EMENTA: PRAZO PARA APRESENTAÇÃO DE CONTAS ANUAIS.

I – RELATÓRIO

Foi encaminhado a Assessoria Jurídica consulta acerca do prazo para apresentação de contas anuais por parte do prefeito municipal, para que a Câmara Municipal possa exercer sua competência de fiscalização e julgamento .

II – FUNDAMENTAÇÃO

Tratando-se do dever de prestar contas anuais, cabe, inicialmente, verificar como tal obrigação está preceituada no ordenamento jurídico. Diz o artigo 84, XXIV, da Constituição Federal que “compete privativamente ao Presidente da República prestar, anualmente, ao Congresso Nacional, dentro de sessenta dias após a abertura da sessão legislativa, as contas referentes ao exercício anterior.” Por simetria, tal obrigação estende-se ao Governador do Estado e aos Prefeitos Municipais. Portanto, quem presta contas é o Presidente da República, o Governador do Estado, o Prefeito Municipal, e não, a União, o Estado ou o Município.

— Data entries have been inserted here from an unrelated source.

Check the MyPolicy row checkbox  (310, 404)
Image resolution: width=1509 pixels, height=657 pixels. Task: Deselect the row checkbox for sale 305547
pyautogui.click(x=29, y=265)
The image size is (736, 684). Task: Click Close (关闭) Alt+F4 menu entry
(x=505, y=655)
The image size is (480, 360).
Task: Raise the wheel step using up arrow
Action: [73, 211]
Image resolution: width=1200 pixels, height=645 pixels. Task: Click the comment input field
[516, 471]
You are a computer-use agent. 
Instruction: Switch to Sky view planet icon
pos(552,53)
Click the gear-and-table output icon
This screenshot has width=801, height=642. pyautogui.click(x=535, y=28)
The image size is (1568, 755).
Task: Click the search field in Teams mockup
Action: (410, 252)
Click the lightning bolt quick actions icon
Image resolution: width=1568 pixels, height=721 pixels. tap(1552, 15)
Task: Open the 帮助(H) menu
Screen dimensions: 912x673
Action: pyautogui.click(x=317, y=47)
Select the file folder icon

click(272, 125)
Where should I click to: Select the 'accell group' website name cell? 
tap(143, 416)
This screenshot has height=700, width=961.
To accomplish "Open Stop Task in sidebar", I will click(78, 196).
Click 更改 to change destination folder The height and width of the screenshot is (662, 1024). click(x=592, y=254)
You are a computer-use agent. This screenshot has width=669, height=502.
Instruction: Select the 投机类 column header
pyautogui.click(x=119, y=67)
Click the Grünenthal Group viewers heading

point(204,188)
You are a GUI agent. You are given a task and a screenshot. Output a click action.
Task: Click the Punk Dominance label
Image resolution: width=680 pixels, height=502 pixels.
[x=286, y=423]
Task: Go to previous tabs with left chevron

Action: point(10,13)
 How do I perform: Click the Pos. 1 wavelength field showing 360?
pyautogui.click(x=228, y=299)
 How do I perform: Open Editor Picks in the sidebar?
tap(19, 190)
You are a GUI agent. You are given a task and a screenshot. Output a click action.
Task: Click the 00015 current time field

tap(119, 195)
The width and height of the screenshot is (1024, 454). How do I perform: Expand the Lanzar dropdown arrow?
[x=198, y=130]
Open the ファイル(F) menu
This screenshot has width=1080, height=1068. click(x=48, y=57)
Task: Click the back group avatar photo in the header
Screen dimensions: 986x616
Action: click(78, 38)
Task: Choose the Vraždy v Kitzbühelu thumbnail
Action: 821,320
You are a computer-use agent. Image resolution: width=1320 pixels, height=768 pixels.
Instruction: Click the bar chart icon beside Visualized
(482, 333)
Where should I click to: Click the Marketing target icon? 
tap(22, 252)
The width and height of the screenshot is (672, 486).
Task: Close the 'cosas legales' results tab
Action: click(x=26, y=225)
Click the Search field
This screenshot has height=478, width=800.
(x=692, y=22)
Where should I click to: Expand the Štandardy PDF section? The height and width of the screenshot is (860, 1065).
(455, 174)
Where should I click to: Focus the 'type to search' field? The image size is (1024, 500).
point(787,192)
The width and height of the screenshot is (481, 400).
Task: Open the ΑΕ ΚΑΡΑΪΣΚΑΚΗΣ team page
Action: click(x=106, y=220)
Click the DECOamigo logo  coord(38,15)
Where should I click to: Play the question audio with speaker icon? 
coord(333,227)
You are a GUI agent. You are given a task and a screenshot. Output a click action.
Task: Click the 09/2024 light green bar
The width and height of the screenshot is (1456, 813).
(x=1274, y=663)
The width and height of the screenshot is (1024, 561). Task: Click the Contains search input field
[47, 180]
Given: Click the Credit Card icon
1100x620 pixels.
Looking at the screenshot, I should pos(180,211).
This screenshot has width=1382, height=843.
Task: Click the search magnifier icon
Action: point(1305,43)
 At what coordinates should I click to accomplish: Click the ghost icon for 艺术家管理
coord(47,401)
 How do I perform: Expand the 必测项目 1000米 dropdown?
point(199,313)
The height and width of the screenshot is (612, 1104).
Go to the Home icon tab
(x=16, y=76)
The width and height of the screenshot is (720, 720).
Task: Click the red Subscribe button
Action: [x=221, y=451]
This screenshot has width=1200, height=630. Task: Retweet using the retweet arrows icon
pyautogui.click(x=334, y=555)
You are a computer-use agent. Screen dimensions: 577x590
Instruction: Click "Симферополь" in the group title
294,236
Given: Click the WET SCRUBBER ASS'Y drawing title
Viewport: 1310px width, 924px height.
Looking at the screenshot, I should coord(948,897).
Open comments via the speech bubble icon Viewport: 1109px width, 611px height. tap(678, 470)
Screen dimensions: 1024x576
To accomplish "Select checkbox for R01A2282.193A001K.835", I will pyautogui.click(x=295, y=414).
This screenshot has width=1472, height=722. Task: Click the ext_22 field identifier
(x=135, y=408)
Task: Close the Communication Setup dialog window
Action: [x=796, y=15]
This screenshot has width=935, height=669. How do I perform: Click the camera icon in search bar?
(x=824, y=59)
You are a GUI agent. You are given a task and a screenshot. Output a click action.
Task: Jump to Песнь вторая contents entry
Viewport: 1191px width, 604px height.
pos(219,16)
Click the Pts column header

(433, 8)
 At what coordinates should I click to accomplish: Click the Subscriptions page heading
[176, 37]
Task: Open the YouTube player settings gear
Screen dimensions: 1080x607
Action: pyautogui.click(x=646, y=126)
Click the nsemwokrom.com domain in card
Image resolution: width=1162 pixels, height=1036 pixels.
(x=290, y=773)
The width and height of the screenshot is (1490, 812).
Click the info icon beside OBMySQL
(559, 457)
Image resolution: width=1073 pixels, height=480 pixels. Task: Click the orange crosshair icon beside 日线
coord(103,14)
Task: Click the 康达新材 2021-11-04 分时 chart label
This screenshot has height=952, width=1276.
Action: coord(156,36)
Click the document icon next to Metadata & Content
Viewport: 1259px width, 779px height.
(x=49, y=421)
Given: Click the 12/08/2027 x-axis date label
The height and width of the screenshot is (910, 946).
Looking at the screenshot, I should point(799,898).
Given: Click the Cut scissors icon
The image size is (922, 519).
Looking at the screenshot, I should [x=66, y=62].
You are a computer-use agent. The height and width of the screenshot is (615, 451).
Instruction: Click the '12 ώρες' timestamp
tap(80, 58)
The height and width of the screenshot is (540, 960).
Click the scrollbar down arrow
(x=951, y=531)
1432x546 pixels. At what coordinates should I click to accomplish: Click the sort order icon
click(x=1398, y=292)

Assim sendo, o dever de prestar contas anuais é da pessoa física do Prefeito. Nesse caso, o Prefeito age em nome próprio, e não em nome do Município. Tal obrigação é ex lege. O povo, que outorgou mandato ao Prefeito para gerir seus recursos, exige do Prefeito – através de norma editada pelos seus representantes – a prestação de contas. É obrigação personalíssima (intuitu personae), que só o devedor pode efetivar, não se podendo admitir que tal prestação seja executada através de interposta pessoa (procurador, preposto, substituto etc.).

Dispõe a Lei Orgânica do Município de Miguel Calmon, entre outros assuntos, a competência da Câmara Municipal, in verbis:

Art. 32º – É da competência exclusiva da Câmara Municipal:

VII – Exercer a fiscalização contábil , financeira e orçamentária do município, mediante controle externo , e pelos sistemas de controle interno do Poder Executivo.

VIII – Tomar e julgar as contas do Prefeito , deliberando sobre o parecer do Tribunal de Contas do Município no prazo máximo de sessenta (60) dias do seu recebimento, observados os seguintes preceitos;

Dessa forma, é de competência do Legislativo Municipal exercer a fiscalização contábil, financeira e orçamentária do município, bem como “Tomar e julgar as contas do Prefeito”, deliberando acerca do parecer do Tribunal de Contas dos Municípios.

Não se pode olvidar que a lei orgânica traz também, prazo específico para o Prefeito municipal encaminhar as contas para a Câmara de Vereadores, sendo esta até o dia 15 de abril, incluindo a prestação de contas anuais, bem como os balanços do exercício findo, vejamos:

Art. 71º – Compete ao prefeito , entre ouras atribuições :

XI – Encaminhar à Câmara , até 15 de abril, a prestação de contas , bem como os balanços do exercício findo;

III – CONCLUSÃO

Deste modo, considerando o dever de fiscalização contábil e financeiro do Legislativo, não se pode este ente se omitir frente a inércia do ex-gestor quanto ao encaminhamento das contas anuais, sob pena de conivência com tais atos, e ainda, de descumprimento do mister constitucional, sendo cabível a notificação do ex-Prefeito Municipal para tomar as medidas necessárias para o cumprimento do seu dever funcional.

É o parecer, salvo melhor juízo.

Salvador/Bahia, 12 de junho de 2017.